What the exercise asks –
Reproduce the following listing verbatim, line for line, including every coordinate.

Record set –
——————
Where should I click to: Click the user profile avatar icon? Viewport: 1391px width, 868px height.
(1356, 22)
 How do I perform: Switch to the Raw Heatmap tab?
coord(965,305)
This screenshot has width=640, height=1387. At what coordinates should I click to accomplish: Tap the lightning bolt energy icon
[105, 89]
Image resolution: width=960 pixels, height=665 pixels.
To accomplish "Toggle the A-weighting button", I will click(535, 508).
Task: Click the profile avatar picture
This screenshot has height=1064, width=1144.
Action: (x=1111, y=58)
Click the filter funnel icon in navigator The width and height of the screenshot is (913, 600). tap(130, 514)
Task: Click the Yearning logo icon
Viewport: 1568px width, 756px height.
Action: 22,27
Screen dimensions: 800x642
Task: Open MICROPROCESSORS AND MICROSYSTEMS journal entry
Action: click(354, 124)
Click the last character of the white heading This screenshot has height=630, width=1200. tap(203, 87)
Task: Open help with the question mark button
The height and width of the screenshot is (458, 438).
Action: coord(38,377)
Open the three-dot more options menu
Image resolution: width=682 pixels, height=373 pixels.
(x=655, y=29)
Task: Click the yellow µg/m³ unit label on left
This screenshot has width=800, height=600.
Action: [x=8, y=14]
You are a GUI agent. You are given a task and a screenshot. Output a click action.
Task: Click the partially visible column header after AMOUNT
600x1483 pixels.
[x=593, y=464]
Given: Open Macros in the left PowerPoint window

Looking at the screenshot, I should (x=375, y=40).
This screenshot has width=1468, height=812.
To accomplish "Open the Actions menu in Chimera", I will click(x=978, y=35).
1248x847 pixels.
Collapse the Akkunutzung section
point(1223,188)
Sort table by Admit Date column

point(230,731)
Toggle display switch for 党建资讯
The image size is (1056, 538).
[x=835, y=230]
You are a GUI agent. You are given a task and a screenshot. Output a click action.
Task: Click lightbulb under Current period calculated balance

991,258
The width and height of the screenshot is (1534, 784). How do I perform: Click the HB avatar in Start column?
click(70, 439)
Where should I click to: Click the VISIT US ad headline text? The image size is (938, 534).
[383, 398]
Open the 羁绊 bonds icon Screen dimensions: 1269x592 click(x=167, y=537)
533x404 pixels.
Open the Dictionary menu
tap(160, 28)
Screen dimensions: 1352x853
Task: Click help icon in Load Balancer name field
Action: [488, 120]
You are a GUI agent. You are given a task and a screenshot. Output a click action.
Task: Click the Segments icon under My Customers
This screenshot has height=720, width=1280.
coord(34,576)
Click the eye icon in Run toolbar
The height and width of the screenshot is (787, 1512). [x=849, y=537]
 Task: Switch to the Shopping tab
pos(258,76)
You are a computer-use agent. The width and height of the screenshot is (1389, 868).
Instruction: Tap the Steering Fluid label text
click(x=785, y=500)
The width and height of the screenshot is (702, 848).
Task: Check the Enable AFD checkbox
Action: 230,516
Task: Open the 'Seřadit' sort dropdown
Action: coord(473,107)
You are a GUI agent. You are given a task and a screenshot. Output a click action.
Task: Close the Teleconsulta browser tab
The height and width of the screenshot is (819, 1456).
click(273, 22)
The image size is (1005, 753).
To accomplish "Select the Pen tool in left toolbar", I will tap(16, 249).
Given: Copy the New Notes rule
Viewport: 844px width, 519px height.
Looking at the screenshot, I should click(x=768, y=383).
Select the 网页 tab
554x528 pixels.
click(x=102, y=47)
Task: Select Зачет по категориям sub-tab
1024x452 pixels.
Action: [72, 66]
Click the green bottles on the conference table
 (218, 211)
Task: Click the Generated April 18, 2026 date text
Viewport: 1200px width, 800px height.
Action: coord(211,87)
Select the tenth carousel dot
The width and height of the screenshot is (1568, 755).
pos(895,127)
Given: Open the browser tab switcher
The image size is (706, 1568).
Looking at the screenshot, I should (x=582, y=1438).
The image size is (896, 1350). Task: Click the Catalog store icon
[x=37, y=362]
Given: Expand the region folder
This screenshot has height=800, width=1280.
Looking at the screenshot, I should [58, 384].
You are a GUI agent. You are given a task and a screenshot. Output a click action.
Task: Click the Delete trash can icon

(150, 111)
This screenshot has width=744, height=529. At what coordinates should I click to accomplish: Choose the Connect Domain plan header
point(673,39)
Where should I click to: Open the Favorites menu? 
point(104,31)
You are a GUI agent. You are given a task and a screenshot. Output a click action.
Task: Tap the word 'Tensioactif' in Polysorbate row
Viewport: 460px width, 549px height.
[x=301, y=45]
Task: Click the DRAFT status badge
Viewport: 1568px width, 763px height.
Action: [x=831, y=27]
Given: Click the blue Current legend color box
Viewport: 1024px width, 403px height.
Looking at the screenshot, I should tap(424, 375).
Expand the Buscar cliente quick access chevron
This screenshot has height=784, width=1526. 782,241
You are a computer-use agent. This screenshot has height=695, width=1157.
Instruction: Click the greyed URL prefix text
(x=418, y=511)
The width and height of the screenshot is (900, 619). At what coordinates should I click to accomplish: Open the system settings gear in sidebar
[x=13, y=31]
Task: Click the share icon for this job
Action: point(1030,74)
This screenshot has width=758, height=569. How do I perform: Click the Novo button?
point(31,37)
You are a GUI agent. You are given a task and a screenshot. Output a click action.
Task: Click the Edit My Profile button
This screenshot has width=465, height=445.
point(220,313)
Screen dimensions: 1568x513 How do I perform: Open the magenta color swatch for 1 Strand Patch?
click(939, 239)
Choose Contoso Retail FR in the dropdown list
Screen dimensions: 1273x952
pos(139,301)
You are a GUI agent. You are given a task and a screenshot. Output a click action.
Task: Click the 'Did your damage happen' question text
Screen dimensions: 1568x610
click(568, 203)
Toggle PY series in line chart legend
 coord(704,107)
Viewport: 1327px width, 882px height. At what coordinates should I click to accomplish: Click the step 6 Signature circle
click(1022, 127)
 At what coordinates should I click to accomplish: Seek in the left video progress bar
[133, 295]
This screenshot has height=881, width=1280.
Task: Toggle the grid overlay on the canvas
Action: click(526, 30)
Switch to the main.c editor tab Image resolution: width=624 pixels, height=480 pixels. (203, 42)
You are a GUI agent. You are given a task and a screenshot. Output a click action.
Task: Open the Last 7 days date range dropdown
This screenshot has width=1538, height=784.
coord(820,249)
——————
Result –
Where should I click to: Click the user profile avatar icon? Viewport: 1391px width, 868px height.
(1356, 22)
 How do I perform: Switch to the Raw Heatmap tab?
coord(965,305)
This screenshot has width=640, height=1387. At what coordinates should I click to accomplish: Tap the lightning bolt energy icon
[105, 89]
Image resolution: width=960 pixels, height=665 pixels.
To accomplish "Toggle the A-weighting button", I will click(535, 508).
Task: Click the profile avatar picture
This screenshot has height=1064, width=1144.
Action: (x=1111, y=58)
Click the filter funnel icon in navigator The width and height of the screenshot is (913, 600). tap(130, 514)
Task: Click the Yearning logo icon
Viewport: 1568px width, 756px height.
Action: 22,27
Screen dimensions: 800x642
Task: Open MICROPROCESSORS AND MICROSYSTEMS journal entry
Action: click(354, 124)
Click the last character of the white heading This screenshot has height=630, width=1200. tap(203, 87)
Task: Open help with the question mark button
The height and width of the screenshot is (458, 438).
Action: coord(38,377)
Open the three-dot more options menu
Image resolution: width=682 pixels, height=373 pixels.
(x=655, y=29)
Task: Click the yellow µg/m³ unit label on left
This screenshot has width=800, height=600.
Action: [x=8, y=14]
You are a GUI agent. You are given a task and a screenshot. Output a click action.
Task: Click the partially visible column header after AMOUNT
600x1483 pixels.
[x=593, y=464]
Given: Open Macros in the left PowerPoint window

Looking at the screenshot, I should (x=375, y=40).
This screenshot has width=1468, height=812.
To accomplish "Open the Actions menu in Chimera", I will click(x=978, y=35).
1248x847 pixels.
Collapse the Akkunutzung section
point(1223,188)
Sort table by Admit Date column

point(230,731)
Toggle display switch for 党建资讯
The image size is (1056, 538).
[x=835, y=230]
You are a GUI agent. You are given a task and a screenshot. Output a click action.
Task: Click lightbulb under Current period calculated balance

991,258
The width and height of the screenshot is (1534, 784). How do I perform: Click the HB avatar in Start column?
click(70, 439)
Where should I click to: Click the VISIT US ad headline text? The image size is (938, 534).
[383, 398]
Open the 羁绊 bonds icon Screen dimensions: 1269x592 click(x=167, y=537)
533x404 pixels.
Open the Dictionary menu
tap(160, 28)
Screen dimensions: 1352x853
Task: Click help icon in Load Balancer name field
Action: [488, 120]
You are a GUI agent. You are given a task and a screenshot. Output a click action.
Task: Click the Segments icon under My Customers
This screenshot has height=720, width=1280.
coord(34,576)
Click the eye icon in Run toolbar
The height and width of the screenshot is (787, 1512). [x=849, y=537]
 Task: Switch to the Shopping tab
pos(258,76)
You are a computer-use agent. The width and height of the screenshot is (1389, 868).
Instruction: Tap the Steering Fluid label text
click(x=785, y=500)
The width and height of the screenshot is (702, 848).
Task: Check the Enable AFD checkbox
Action: 230,516
Task: Open the 'Seřadit' sort dropdown
Action: coord(473,107)
You are a GUI agent. You are given a task and a screenshot. Output a click action.
Task: Close the Teleconsulta browser tab
The height and width of the screenshot is (819, 1456).
click(273, 22)
The image size is (1005, 753).
To accomplish "Select the Pen tool in left toolbar", I will tap(16, 249).
Given: Copy the New Notes rule
Viewport: 844px width, 519px height.
Looking at the screenshot, I should click(x=768, y=383).
Select the 网页 tab
554x528 pixels.
click(x=102, y=47)
Task: Select Зачет по категориям sub-tab
1024x452 pixels.
Action: [72, 66]
Click the green bottles on the conference table
 (218, 211)
Task: Click the Generated April 18, 2026 date text
Viewport: 1200px width, 800px height.
Action: coord(211,87)
Select the tenth carousel dot
The width and height of the screenshot is (1568, 755).
pos(895,127)
Given: Open the browser tab switcher
The image size is (706, 1568).
Looking at the screenshot, I should (x=582, y=1438).
The image size is (896, 1350). Task: Click the Catalog store icon
[x=37, y=362]
Given: Expand the region folder
This screenshot has height=800, width=1280.
Looking at the screenshot, I should [58, 384].
You are a GUI agent. You are given a task and a screenshot. Output a click action.
Task: Click the Delete trash can icon

(150, 111)
This screenshot has width=744, height=529. At what coordinates should I click to accomplish: Choose the Connect Domain plan header
point(673,39)
Where should I click to: Open the Favorites menu? 
point(104,31)
You are a GUI agent. You are given a task and a screenshot. Output a click action.
Task: Tap the word 'Tensioactif' in Polysorbate row
Viewport: 460px width, 549px height.
[x=301, y=45]
Task: Click the DRAFT status badge
Viewport: 1568px width, 763px height.
Action: [x=831, y=27]
Given: Click the blue Current legend color box
Viewport: 1024px width, 403px height.
Looking at the screenshot, I should tap(424, 375).
Expand the Buscar cliente quick access chevron
This screenshot has height=784, width=1526. 782,241
You are a computer-use agent. This screenshot has height=695, width=1157.
Instruction: Click the greyed URL prefix text
(x=418, y=511)
The width and height of the screenshot is (900, 619). At what coordinates should I click to accomplish: Open the system settings gear in sidebar
[x=13, y=31]
Task: Click the share icon for this job
Action: point(1030,74)
This screenshot has width=758, height=569. How do I perform: Click the Novo button?
point(31,37)
You are a GUI agent. You are given a task and a screenshot. Output a click action.
Task: Click the Edit My Profile button
This screenshot has width=465, height=445.
point(220,313)
Screen dimensions: 1568x513 How do I perform: Open the magenta color swatch for 1 Strand Patch?
click(939, 239)
Choose Contoso Retail FR in the dropdown list
Screen dimensions: 1273x952
pos(139,301)
You are a GUI agent. You are given a task and a screenshot. Output a click action.
Task: Click the 'Did your damage happen' question text
Screen dimensions: 1568x610
click(568, 203)
Toggle PY series in line chart legend
 coord(704,107)
Viewport: 1327px width, 882px height. At what coordinates should I click to accomplish: Click the step 6 Signature circle
click(1022, 127)
 At what coordinates should I click to accomplish: Seek in the left video progress bar
[133, 295]
This screenshot has height=881, width=1280.
Task: Toggle the grid overlay on the canvas
Action: click(526, 30)
Switch to the main.c editor tab Image resolution: width=624 pixels, height=480 pixels. (203, 42)
You are a GUI agent. You are given a task and a screenshot. Output a click action.
Task: Open the Last 7 days date range dropdown
This screenshot has width=1538, height=784.
coord(820,249)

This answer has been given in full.